После такого рапорта, написанного блестяще и, главное, основанного на несомненных фактах, нужно было ожидать, что старообрядцев оставят в покое: пусть молятся Богу по-своему. В то же время и в правительственных сферах повеяло духом свободы и справедливости. Но в дело вмешался сам Филарет, знаменитый Московский митрополит, имевший огромное влияние не только в духовных кругах, но и в правительственных сферах. Вскоре после радостного богослужения старообрядцев он отправил в Петербург Синоду секретное донесение об этом событии. Его очень возмутило, что при богослужении старообрядцев "было необыкновенно большое собрание" молящихся и что при этом "зажжено было множество свечей", а главное - "против царских врат была поставлена курильница", и с чем бы вы думали? - "с ладаном". Вот чего испугался великий святитель православия - ладана. Но это еще не все. Было нечто поопаснее самого ладана. Хотя Филарет заявляет в донесении, что за богослужением старообрядцев (он, конечно, выражается: "раскольников"), "по неимению священства не было никакого молитвословия", но добавляет, что "в последующие дни замечено, что во время службы отворяемы были царские врата и служащий делал возгласы. Так как сего не может делать мирянин, то заключают, что служащий был лжесвященник. Одежда на нем была мещанская, и он острижен по-мещански, но могло быть, что он под верхней одеждой скрывал епитрахиль". Полагают, - добавлял Филарет, - что это был австрийский поп[282]. А это-то и было самое страшное и самое гибельное для всего православия. Боже мой! Как это было грозно! Нашествие Наполеона на Москву с "дванадесят язык" не так волновало филаретов и Синод, как это таинственное появление в царских вратах старообрядческого храма какого-то неизвестного лица в "мещанской одежде". Филарет высказывает опасение: не было ли разрешено начальством богослужение в храме Рогожского Кладбища, - "...это был бы печальный случай, которого последствия нелегко измерить". В заключение московский митрополит решительно и убежденно заявляет: подкрепить раскол на Рогожском Кладбище, - значит, подкрепить его даже до отдаленного края Сибири, и напротив, ослабить его на Рогожском Кладбище, - значит ослабить его повсюду"[283].

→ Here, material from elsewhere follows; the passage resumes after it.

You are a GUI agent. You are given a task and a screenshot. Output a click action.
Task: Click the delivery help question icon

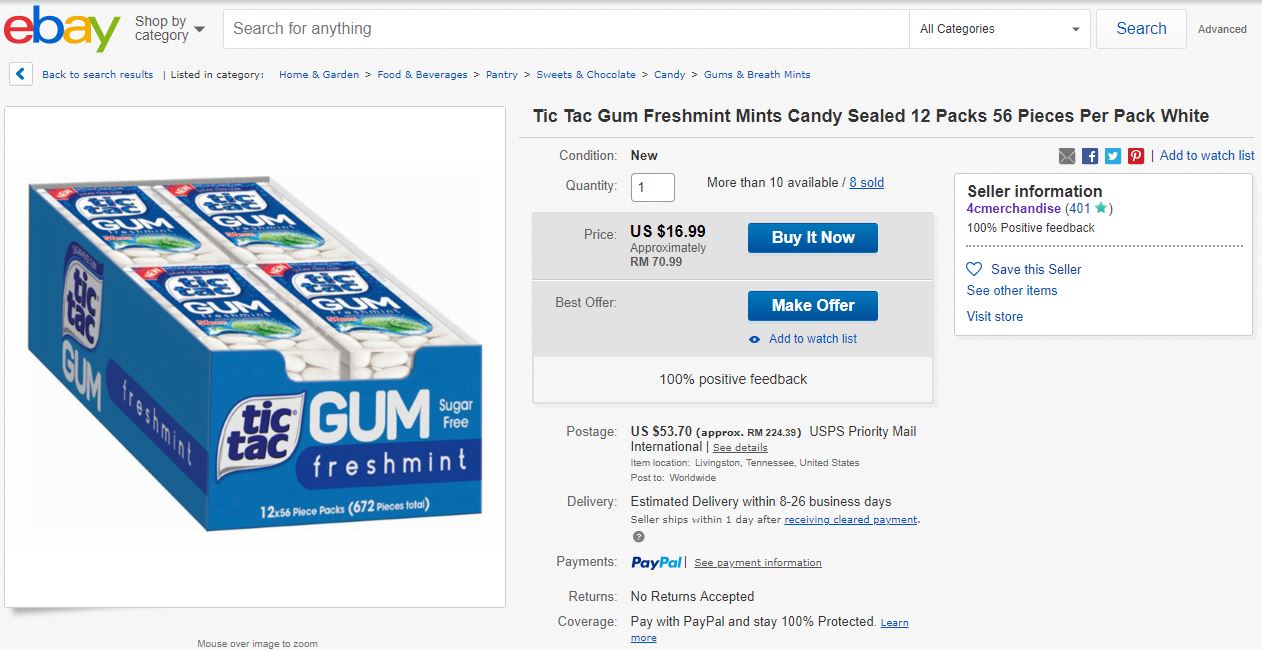click(638, 537)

При расследовании дела о богослужении на Рогожском Кладбище имелось в виду и это донесение Филарета. В представленном императору всеподданнейшем докладе министра внутренних дел 20 апреля того же года были опровергнуты и все эти волнующие митрополита догадки его насчет старообрядческого священника, будто бы в "мещанской одежде" отправлявшего богослужение в Рогожском храме. Министр счел нужным отметить при этом, что даже в предшествующее царствование "правительство не решалось опечатать ни Рогожских, ни Преображенских часовен". Упомянул даже, что эти "часовни имеют частые отношения с уральскими казаками, по всему вероятию, с раскольниками линейного казачества". Подчеркнул, что "в настоящую минуту политическое положение России восприняло новый вид" и т.д. Министр разъяснил государю даже и такую простую вещь, что "лишение гражданских прав и материальных выгод не могут успешно действовать на совесть и на умы раскольников в деле обращения их к православию"[284]. Тут нужны другие меры, духовные: кротость, справедливость, любовь. Это должно бы духовенство православной церкви разъяснить и внушить государю. Но оно, напротив, имело свое спасение в мерах полицейских, в средствах принуждения и насилия, преследования и гонения старообрядцев.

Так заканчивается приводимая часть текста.